2019-05-10 09:46:09.140231: I external/org_tensorflow/tensorflow/cc/saved_model/loader.cc:151] Running initialization op on SavedModel bundle.
2019-05-10 09:46:09.349474: I external/org_tensorflow/tensorflow/cc/saved_model/loader.cc:310] SavedModel load for tags { serve }; Status: success. Took 1329464 microseconds.
2019-05-10 09:46:09.411524: I external/org_tensorflow/tensorflow/cc/saved_model/loader.cc:310] SavedModel load for tags { serve }; Status: success. Took 1291495 microseconds.
2019-05-10 09:46:09.911524: I tensorflow_serving/servables/tensorflow/saved_model_warmup.cc:143] Finished reading warmup data for model at /models/model/1/assets.extra/tf_serving_warmup_requests. Number of warmup records read: 1.
2019-05-10 09:46:09.911788: I tensorflow_serving/core/loader_harness.cc:86] Successfully loaded servable version {name: original_model version: 1}
2019-05-10 09:46:09.933021: I tensorflow_serving/servables/tensorflow/saved_model_warmup.cc:143] Finished reading warmup data for model at /models/model2/1/assets.extra/tf_serving_warmup_requests. Number of warmup records read: 1.
2019-05-10 09:46:09.933238: I tensorflow_serving/core/loader_harness.cc:86] Successfully loaded servable version {name: copied_model version: 1}
2019-05-10 09:46:09.967444: I tensorflow_serving/model_servers/server.cc:319] Running gRPC ModelServer at 0.0.0.0:8500 ...
[warn] getaddrinfo: address family for nodename not supported
2019-05-10 09:46:09.973453: I tensorflow_serving/model_servers/server.cc:339] Exporting HTTP/REST API at:localhost:8501 ...
[evhttp_server.cc : 237] RAW: Entering the event loop ...

可以看到两行SavedModel load for ...

调用时只需要把代码中的url改为http://127.0.0.1:8501/v1/models/original_model:predicthttp://127.0.0.1:8501/v1/models/copied_model:predict即可.

Batching

当吞吐量比延时重要时,比如离线批处理数据, 我们可以设置dynamic batching来提高吞吐量.

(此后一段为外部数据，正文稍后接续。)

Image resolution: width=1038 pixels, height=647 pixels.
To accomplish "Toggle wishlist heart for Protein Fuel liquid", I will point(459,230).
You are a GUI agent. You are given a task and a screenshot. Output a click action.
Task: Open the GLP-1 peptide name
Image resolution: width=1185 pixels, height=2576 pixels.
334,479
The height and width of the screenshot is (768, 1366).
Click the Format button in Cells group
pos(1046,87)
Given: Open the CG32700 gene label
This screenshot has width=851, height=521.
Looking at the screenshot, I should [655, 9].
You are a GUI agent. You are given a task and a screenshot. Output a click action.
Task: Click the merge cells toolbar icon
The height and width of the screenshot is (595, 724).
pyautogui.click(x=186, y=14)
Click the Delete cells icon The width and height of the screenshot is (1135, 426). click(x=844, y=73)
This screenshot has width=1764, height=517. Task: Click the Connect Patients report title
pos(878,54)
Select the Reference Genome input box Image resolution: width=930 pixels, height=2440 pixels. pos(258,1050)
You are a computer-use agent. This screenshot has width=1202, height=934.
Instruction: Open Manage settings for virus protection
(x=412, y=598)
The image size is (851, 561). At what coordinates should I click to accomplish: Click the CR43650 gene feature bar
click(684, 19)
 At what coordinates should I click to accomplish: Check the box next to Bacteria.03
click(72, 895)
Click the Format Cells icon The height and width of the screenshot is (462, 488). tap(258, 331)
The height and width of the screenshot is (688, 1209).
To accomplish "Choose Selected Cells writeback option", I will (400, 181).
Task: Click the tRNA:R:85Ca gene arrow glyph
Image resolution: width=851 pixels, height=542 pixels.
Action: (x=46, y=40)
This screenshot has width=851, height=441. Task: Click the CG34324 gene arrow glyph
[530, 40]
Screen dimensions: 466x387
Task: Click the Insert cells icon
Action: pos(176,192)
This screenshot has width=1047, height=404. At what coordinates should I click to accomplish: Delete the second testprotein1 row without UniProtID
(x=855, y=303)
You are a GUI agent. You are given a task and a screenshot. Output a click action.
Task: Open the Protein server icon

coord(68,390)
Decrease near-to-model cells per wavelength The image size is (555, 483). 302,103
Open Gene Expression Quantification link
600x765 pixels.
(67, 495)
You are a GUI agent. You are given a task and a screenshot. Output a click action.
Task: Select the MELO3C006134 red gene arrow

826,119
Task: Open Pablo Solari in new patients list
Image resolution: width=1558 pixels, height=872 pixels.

batching.conf的一个例子为下面, 设置最大等待组成一个batch的时间为5000毫秒

max_batch_size { value: 1024 }
batch_timeout_micros { value: 5000 }
max_enqueued_batches { value: 1000 }
num_batch_threads { value: 24 }

需要加上命令行参数--enable_batching=true --batching_parameters_file=/models/batching.conf

总结

最终启动batching和多模型的/models目录类似:

models/
├── batching.conf
├── model
│   └── 1
│       ├── assets.extra
│       │   └── tf_serving_warmup_requests
│       ├── saved_model.pb
│       └── variables
│           ├── variables.data-00000-of-00001
│           └── variables.index
├── model2
│   └── 1
│       ├── assets.extra
│       │   └── tf_serving_warmup_requests
│       ├── saved_model.pb
│       └── variables
│           ├── variables.data-00000-of-00001
│           └── variables.index
├── model.json
└── models

9 directories, 10 files

启动的docker命令为

docker run --rm --name=infer --net=host -v $PWD/models/:/models  --net=host \
    tensorflow/serving:1.12.0 \
     --model_config_file=/models/model.json \
     --enable_batching=true --batching_parameters_file=/models/batching.conf

当测试单条数据时,加上5ms的batching timeout会稳定的增加5ms延迟.